Barclays climbs as Staley’s traders thrive on volatility

Bloomberg

Barclays Plc Chief Executive Officer (CEO) Jes Staley’s drive to make investment banking the centerpiece of his strategy paid off in the third quarter, with equities trading in a volatile market beating the bank’s Wall Street peers.
The shares approached a two-month high. The London-based bank’s equity trading income jumped 40% and foreign-exchange, rates and credit trading rises 23%, helping the company beat earnings estimates. Barclays also posted lower-than-expected impairments from the pandemic that’s roiling its key markets.
Staley said he plans to stay as CEO for “a couple of years,” quelling speculation about his future amid longtime criticism from an activist investor who has campaigned for his ouster and dubbed investment banking a poor use of capital.
“We have a strategy to deliver,” Staley said in a call with reporters. “I am not ready to push off the dock just yet.
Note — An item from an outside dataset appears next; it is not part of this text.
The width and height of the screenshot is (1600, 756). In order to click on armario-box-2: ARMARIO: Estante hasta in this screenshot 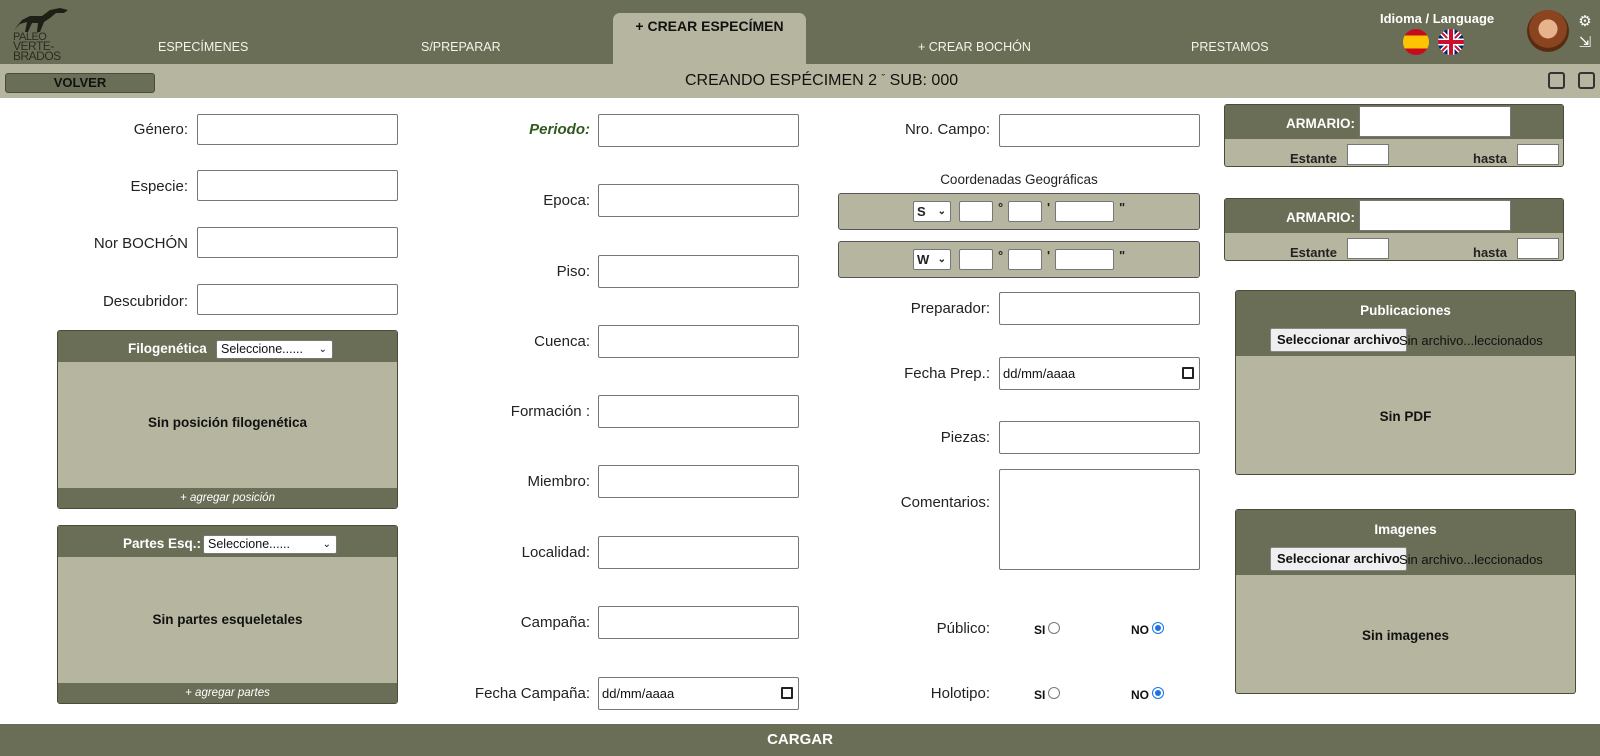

It would be nice to be here in kinder winds” than a pandemic and Brexit preparations, he said.
Total trading income surged 29%, surpassing the 21% average among its Wall Street peers. While Staley has long lauded how Barclays’s investment bank has gained market share as European competitors struggled, the division remains small
compared with those US rivals.
The business generated $2.2 billion from trading stocks and bonds in the third quarter, compared with average $4.7 billion reported by the five Wall Street giants including JPMorgan Chase & Co. and Citigroup Inc.
Staley signalled that his securities unit has further to grow. “We don’t think we have a cost challenge” at the corporate and investment bank.
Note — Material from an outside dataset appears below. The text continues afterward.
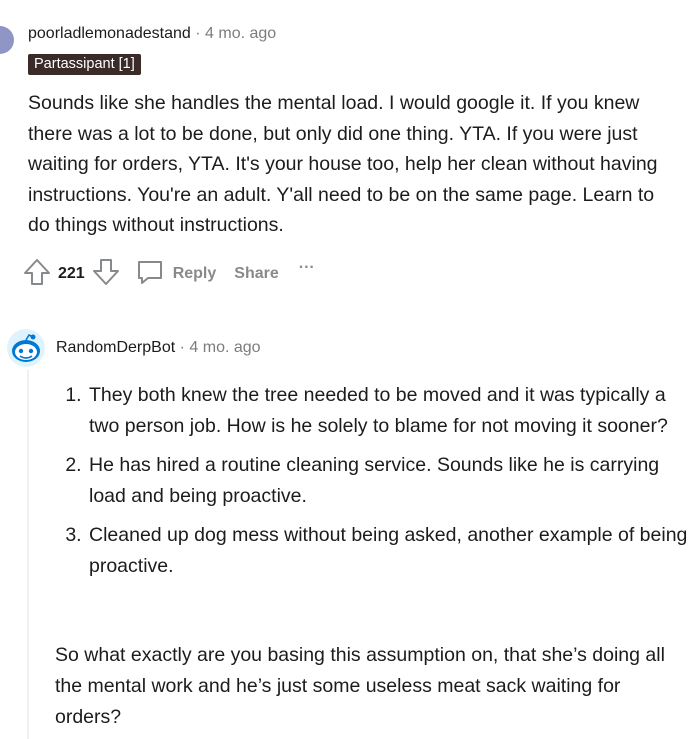 Image resolution: width=700 pixels, height=739 pixels. I want to click on user-flair: Partassipant [1], so click(84, 64).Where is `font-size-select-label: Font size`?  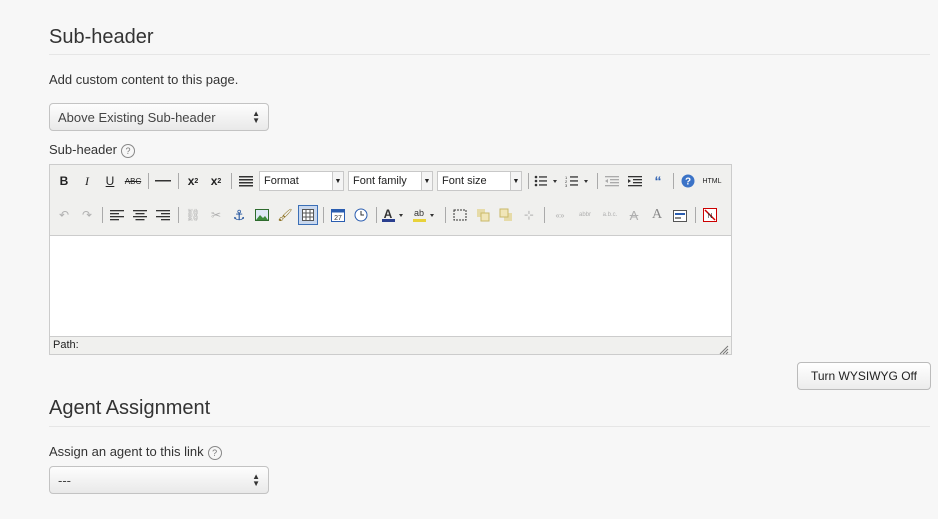 font-size-select-label: Font size is located at coordinates (464, 181).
“In fact, we want to continue to invest in that business.”
The UK division may be in line for steeper cuts. “The group will be evaluating actions to reduce structural costs, which could result in additional charges, the timing and size of which remain to be determined,” the bank said in its earnings statement.
“We learned a lot through the pandemic,” Finance Director Tushar Morzaria said, citing a move to house call-center operations in the bank’s branches.
Since the start of the former JPMorgan veteran’s tenure as CEO in December 2015, Staley has rejected repeated criticism from Edward Bramson, one of his largest shareholders, who considers businesses like credit cards more profitable. Bramson has also slammed Staley after UK regulators began investigating Staley’s account of his ties to Jeffrey Epstein, the deceased financier and sex offender.
While bringing in former JPMorgan colleagues and ousting others, the American-born CEO has moved to increase direct control of the business.
The bank repeated that it would provide a year-end update on its plans for resuming dividends after the Bank of England forced banks to suspend them early in the crisis. Forced dividend suspensions have whipsawed lenders around the world, with Barclays still down about 40% this year.
“This is the strongest the bank’s balance sheet has been,” Staley said of the context for his talks with regulators.
While he said he plans to stick around, Staley praised C.S. Venkatakrishnan and Paul Compton, who were recently promoted to jointly run the corporate and investment bank and became the focus of succession speculation.
Compton and Venkatakrishnan are “two very accomplished professionals,” Staley said. “Having people who are in a position to succeed as CEO is healthy.”